И она, вероятно, находила, что я тоже мало похож был теперь на влюбленного спутника ее флорентийских прогулок. Как только мы вернулись в Париж, я должен был возобновить свою работу и очень серьезно заняться Гандумасским заводом и нашей парижской конторой. Отец мой, поглощенный своими обязанностями сенатора, был слишком перегружен работой за время моего отсутствия. Наши лучшие клиенты при первом же свидании со мной стали жаловаться на недостаток внимания к их заказам.
Деловой квартал был расположен очень далеко от улицы Фезандери, где мы жили с Одиль. Я скоро убедился, что не могу каждый день возвращаться домой к завтраку. Если прибавить к этому, что мне надо было ездить каждую неделю на один день в Гандумас и что это быстрое путешествие туда и обратно было слишком утомительно, чтобы я мог брать с собою Одиль, вы поймете, что против нашей воли жизни наши сразу разделились и потекли по обособленным руслам.
Когда по вечерам я возвращался домой, меня охватывало счастье при мысли, что сейчас я снова увижу чудное лицо Одиль. Мне нравилась обстановка, которой она себя окружила. Я не привык жить среди красивых вещей, но теперь мне казалось, что у меня была врожденная потребность в них, и вкус Одиль приводил меня в восхищение.
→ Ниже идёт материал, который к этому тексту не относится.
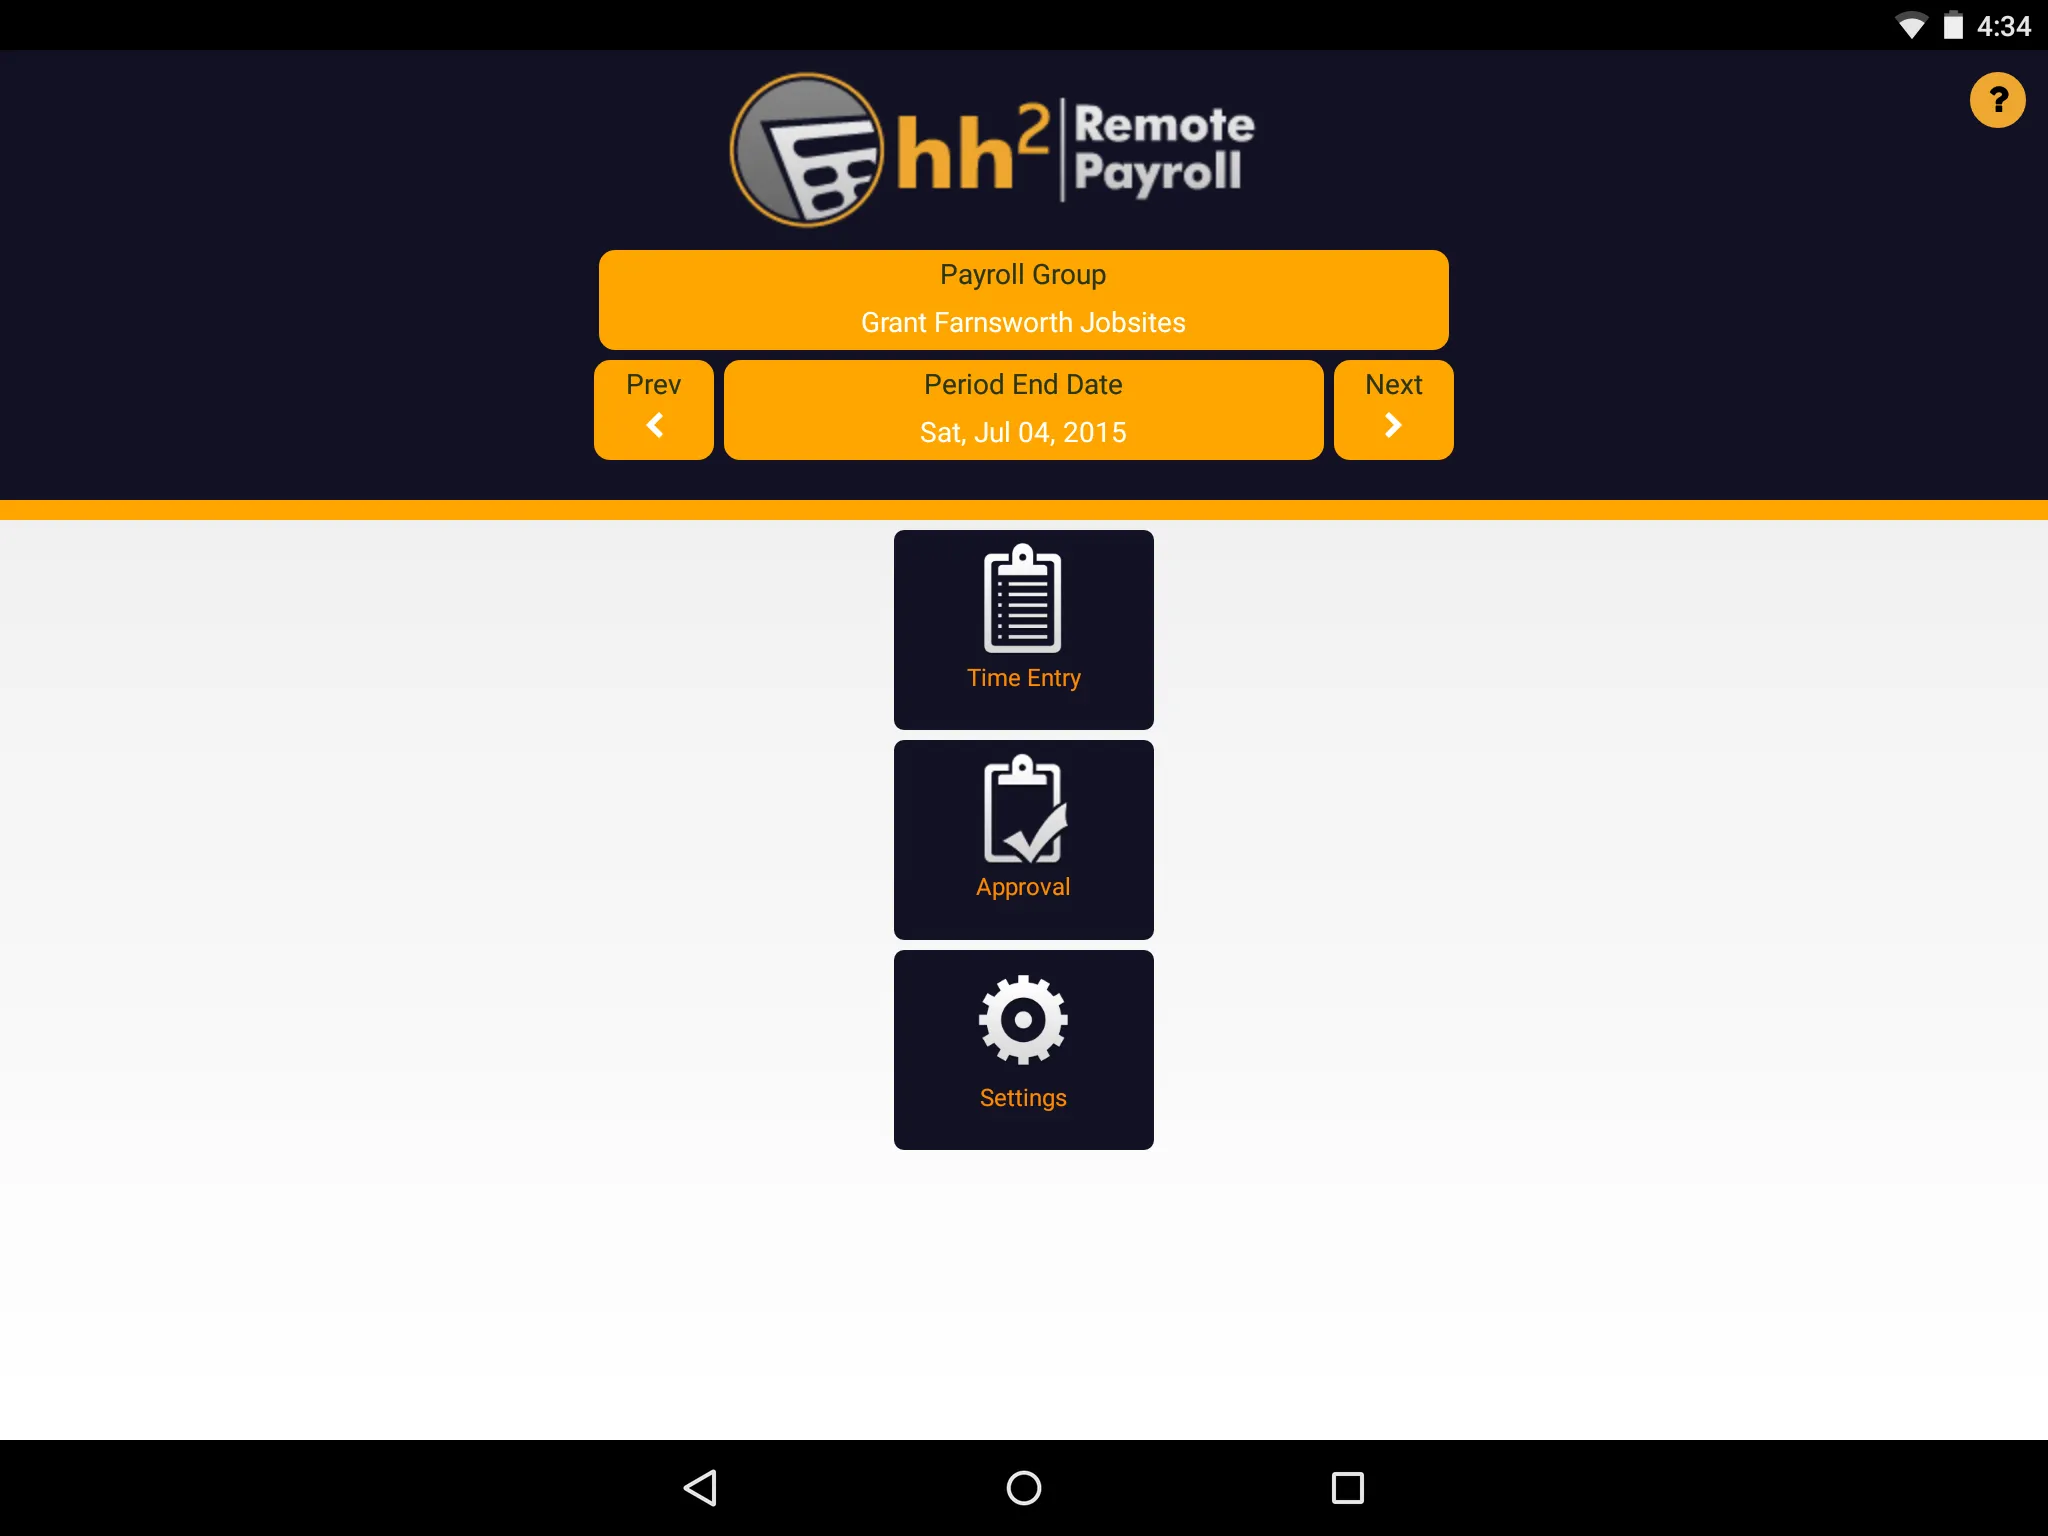Tap the device home button
This screenshot has height=1536, width=2048.
coord(1022,1486)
У моих родителей в Гандумасе было слишком много мебели. Все эти старые вещи, которые накапливались без всякой системы тремя или четырьмя поколениями, загромождали гостиные, оклеенные безвкусными обоями, где по яркому сине-зеленому полю разгуливали среди неестественных деревьев грубо намалеванные павлины.
По желанию Одиль раскраска стен всюду была мягкая, однотонная; она любила почти голые комнаты; широкие, пустынные долины светлых ковров. Когда я входил в ее будуар, я испытывал ощущение красоты настолько острое, что меня охватывала смутная тревога. Одиль полулежала на шезлонге, почти всегда в белом платье, и подле нее (на низеньком столике нашего первого ужина) стояла венецианская ваза с узкой шейкой, в которой был только один цветок и иногда немного зелени. Одиль любила цветы больше всего на свете, и я в свою очередь заразился этой страстью и полюбил выбирать для нее цветы. Я научился следить за сменой сезонов в витринах цветочных магазинов; я с удовольствием замечал, что вернулось время хризантем или тюльпанов, так как их яркие или нежные тона давали мне возможность вызвать на губах моей жены улыбку «счастливой Одиль».